November 29, 2010
Recently we were graced with several nights of lows in the upper 50s, which allows the girls to sleep outside if they so choose. For caregivers at the New Asian barn, the second morning upon coming in, Sissy and Winkie were in the barn to greet them. They had access outside, and the small amount of dung inside let us know that they hadn't been in all night.
Tarra was in the field just outside the barn "err err erring" away, making sure everyone knew where she was. She and Bella decided they were just fine where they were for their meal. Sis and Winks stayed inside for their breakfast.
Next to feed was Shirley, who had leisurely walked to Deep Valley Meadow the day before. This meadow is a distance away, usually further than the Girls go during the colder weather, but that was where she decided she wanted to be... so that is where she spent the night. As the four-wheeler came around the curve, there was Shirley, covered head to toe in a thick layer of mud and beaming with a smile on her face, squinting and silly. She spent the night doing what she loves, napping in a big meadow, grazing, and coating herself in thick red clay. Her contentment was unmistakable.
Being at the Sanctuary every day, it is impossible not to realize the specialness of this place, but there are some days when the Girls make sure you feel it more deeply in your heart. That utter peace and happiness is what is embodied here. Providing space of course, but more importantly, the healing that all of these elephants have to go through—finding out who they are, and learning what it means to be a true nurturing member of the herd (even if you need to learn some of it from a dog).
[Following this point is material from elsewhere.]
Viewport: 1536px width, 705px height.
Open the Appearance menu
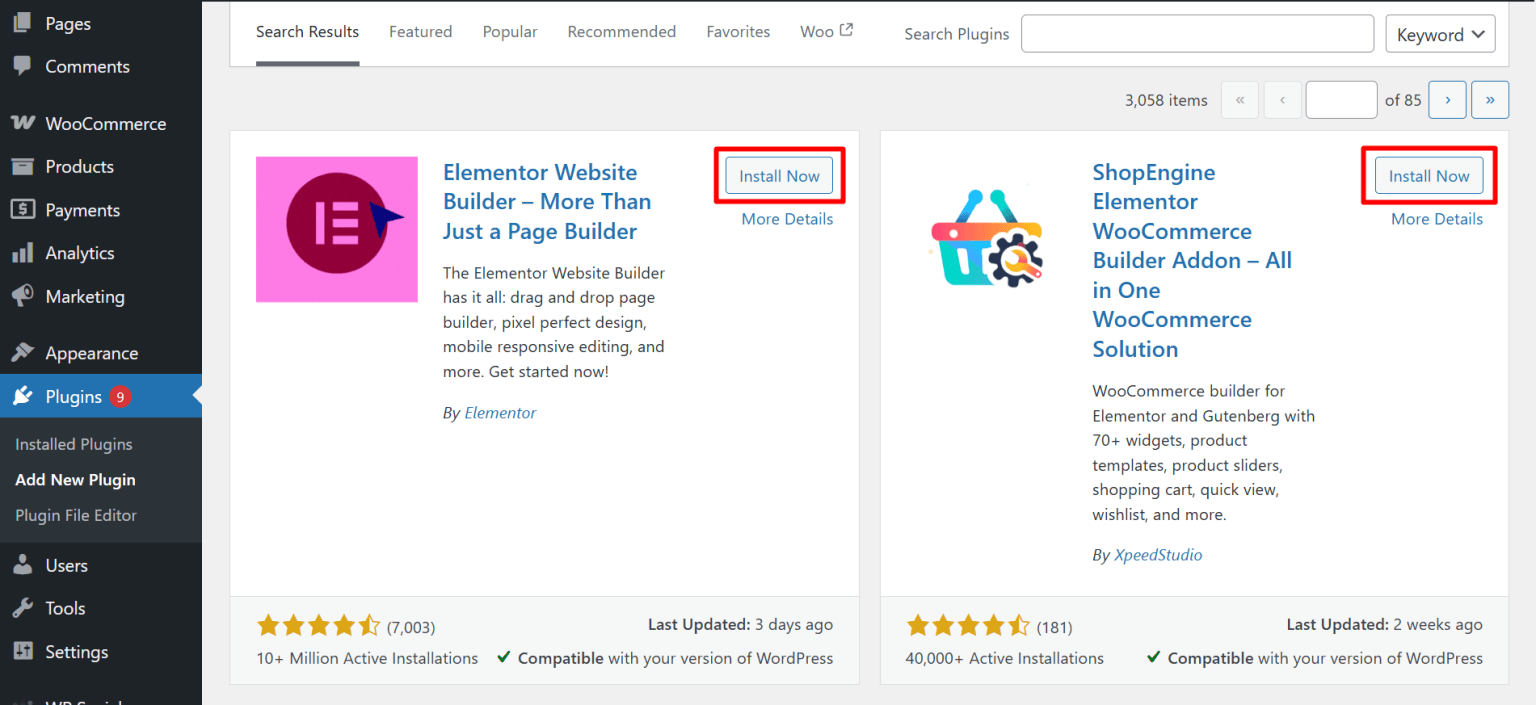point(91,352)
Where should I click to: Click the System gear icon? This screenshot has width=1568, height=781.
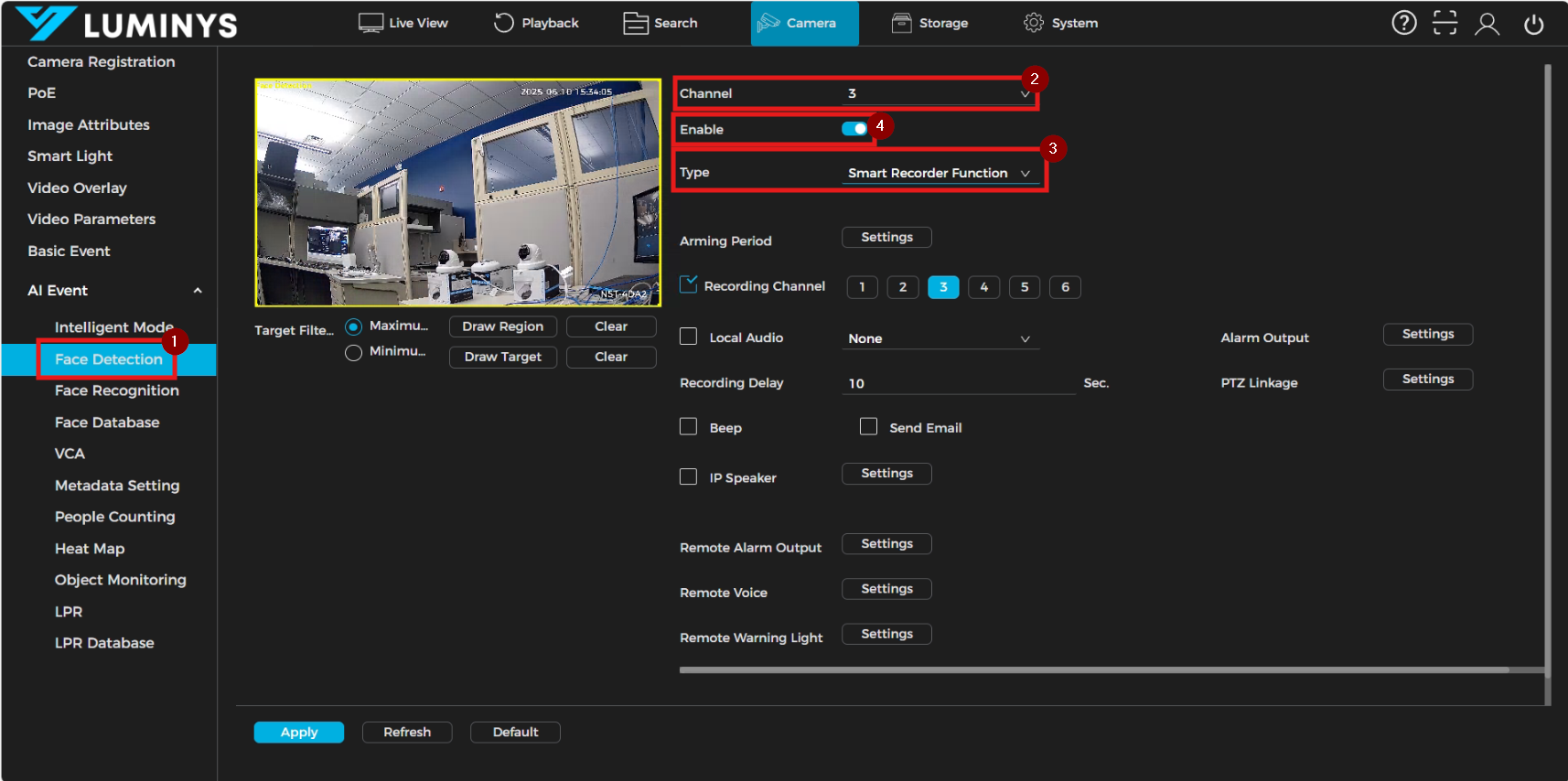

All of this must happen on their own time. Some open up almost immediately and heal more quickly, while others take longer to find the confidence to even begin the process. For many of the Girls, there are struggles along the way, and some definitely have to try harder than others. However, when seeing those moments of inner peace, one can't help but admire their strength and embrace their process.
It may seem that we are always talking about the weather, but it plays such an important part in the cycle of life at the Sanctuary. We have been so lucky to have such pleasant days this late in the year. You can tell that everything in our little bio-bubble is responding to it as little flowers continue to bloom and the insects are still abundant. We know that cold weather is on the way—making days like these all the more enjoyable.
In Africa, Tange has been spending almost all of her free time grazing out in her "savannah." It's not quite clear what she is eating, but it must be good because she keeps going back for more. It is so nice to see these elephants in the open habitat doing something that they would naturally do in the wild.
One afternoon, Flora and Tange were out in the western plains and spent a couple of hours charging one another and trunk wrestling. Ears and tail out, Tange spun around in a circle, did a yoga "downward dog," and faced Flora, who kicked her back leg out in the air. Tange spun again with ears out, and backed up to Flora for some more action. Flora then kneeled down and let Tange stand over her, their trunks moving up, then down and flopping back over their heads. With their trunks entangled, caressing one another's ears, eyes, and mouths, they spoke a language only the elephants know.